Task goal =>
In the rows below, how many lines contain the word "message"? Reply with the number alone.
* * * *
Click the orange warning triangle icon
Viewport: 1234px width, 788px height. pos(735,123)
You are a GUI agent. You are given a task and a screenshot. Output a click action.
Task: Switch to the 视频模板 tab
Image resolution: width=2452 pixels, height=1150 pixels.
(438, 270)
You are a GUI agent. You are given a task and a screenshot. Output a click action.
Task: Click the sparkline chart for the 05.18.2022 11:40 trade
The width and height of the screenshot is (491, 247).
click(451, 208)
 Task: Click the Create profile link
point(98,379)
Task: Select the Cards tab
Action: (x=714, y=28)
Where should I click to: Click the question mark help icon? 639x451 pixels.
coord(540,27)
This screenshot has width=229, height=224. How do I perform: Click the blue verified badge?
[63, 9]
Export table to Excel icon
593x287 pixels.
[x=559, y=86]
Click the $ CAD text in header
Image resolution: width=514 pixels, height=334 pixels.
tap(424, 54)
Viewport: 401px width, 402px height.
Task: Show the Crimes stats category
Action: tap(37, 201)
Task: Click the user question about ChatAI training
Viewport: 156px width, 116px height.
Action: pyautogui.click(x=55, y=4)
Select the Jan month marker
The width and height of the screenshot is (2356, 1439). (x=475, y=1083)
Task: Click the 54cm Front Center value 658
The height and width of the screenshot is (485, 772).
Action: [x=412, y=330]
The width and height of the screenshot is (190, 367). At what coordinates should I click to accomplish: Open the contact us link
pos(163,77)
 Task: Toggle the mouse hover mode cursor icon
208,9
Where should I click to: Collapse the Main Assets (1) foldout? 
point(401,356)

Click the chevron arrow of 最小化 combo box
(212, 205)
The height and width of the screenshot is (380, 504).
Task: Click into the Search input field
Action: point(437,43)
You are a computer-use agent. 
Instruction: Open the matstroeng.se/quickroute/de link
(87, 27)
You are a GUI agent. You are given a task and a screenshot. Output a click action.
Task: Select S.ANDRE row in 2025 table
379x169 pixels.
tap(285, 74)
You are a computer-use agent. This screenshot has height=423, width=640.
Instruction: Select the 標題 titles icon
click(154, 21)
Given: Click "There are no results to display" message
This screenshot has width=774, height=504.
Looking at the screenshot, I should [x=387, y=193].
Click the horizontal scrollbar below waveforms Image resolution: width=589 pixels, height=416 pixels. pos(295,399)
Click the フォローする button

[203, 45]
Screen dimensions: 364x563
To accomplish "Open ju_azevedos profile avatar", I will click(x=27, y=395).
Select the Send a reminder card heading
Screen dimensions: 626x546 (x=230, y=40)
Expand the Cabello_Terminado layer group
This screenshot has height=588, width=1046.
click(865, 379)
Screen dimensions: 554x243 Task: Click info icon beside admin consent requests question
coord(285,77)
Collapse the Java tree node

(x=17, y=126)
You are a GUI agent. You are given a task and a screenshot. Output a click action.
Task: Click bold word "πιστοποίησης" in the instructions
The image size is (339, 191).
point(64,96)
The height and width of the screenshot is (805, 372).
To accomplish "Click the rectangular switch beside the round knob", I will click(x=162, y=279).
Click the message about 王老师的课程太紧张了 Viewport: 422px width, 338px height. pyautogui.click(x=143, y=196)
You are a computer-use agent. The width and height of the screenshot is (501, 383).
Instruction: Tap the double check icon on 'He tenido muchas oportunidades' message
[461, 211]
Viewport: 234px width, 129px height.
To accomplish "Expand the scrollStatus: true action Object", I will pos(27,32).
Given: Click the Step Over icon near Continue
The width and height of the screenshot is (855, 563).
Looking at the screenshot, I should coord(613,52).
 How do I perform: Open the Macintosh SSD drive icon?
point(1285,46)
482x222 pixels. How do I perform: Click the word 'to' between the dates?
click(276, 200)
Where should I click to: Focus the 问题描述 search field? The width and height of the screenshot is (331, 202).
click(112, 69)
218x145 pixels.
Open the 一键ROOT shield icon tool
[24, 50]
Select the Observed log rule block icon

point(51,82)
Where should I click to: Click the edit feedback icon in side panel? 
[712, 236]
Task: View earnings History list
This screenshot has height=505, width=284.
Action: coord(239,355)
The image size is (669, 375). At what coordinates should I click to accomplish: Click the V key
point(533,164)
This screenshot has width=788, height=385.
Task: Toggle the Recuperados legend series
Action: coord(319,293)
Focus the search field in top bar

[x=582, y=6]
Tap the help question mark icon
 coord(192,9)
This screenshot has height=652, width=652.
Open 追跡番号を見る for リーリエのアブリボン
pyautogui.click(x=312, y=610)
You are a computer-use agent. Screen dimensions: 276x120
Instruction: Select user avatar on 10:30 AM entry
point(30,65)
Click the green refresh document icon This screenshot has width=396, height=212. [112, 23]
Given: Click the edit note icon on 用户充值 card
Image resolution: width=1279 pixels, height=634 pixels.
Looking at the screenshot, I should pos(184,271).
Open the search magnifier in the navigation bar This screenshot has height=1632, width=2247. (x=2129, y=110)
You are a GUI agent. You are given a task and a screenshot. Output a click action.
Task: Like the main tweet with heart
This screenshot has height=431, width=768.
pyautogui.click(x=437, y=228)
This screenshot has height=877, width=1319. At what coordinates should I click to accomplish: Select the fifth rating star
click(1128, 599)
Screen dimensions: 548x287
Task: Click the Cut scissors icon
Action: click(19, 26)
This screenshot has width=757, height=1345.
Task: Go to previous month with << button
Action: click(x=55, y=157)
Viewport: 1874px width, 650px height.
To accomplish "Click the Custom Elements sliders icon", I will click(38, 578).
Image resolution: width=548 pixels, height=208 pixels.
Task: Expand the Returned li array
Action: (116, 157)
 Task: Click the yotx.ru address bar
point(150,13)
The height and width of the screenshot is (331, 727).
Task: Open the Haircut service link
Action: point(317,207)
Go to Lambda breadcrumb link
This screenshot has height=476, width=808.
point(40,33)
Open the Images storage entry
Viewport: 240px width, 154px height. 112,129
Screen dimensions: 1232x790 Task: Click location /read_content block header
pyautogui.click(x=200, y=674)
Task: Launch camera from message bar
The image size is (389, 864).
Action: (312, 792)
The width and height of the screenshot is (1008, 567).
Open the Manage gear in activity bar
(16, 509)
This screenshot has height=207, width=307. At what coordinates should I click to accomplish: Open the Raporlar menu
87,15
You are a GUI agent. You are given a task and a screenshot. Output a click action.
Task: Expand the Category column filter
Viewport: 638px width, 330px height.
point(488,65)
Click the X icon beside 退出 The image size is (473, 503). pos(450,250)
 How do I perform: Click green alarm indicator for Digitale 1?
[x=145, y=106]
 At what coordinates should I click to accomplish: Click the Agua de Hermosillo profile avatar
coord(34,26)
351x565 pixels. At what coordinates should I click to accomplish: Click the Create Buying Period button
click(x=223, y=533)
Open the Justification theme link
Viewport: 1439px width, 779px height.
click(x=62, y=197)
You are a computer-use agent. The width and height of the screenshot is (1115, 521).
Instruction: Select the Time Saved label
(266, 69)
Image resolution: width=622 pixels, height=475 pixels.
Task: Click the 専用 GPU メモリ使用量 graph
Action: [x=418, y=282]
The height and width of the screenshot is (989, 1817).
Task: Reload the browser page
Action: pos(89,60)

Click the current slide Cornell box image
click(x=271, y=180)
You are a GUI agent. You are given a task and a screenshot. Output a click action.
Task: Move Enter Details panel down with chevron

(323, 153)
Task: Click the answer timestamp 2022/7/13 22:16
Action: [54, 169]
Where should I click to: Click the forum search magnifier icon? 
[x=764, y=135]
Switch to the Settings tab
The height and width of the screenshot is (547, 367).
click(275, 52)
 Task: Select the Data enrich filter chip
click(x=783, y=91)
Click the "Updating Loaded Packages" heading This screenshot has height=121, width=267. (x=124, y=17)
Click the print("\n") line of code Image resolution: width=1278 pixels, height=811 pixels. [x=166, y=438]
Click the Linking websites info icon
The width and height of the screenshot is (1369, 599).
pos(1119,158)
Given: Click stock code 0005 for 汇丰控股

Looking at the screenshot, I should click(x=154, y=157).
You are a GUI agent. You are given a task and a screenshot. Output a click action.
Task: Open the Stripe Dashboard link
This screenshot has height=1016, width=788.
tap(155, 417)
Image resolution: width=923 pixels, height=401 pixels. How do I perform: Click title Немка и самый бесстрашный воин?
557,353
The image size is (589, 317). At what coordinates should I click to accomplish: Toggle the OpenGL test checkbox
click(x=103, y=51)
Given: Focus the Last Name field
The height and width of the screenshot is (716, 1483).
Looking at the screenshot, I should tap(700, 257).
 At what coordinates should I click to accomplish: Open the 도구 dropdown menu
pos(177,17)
* * * *
Solution =>
4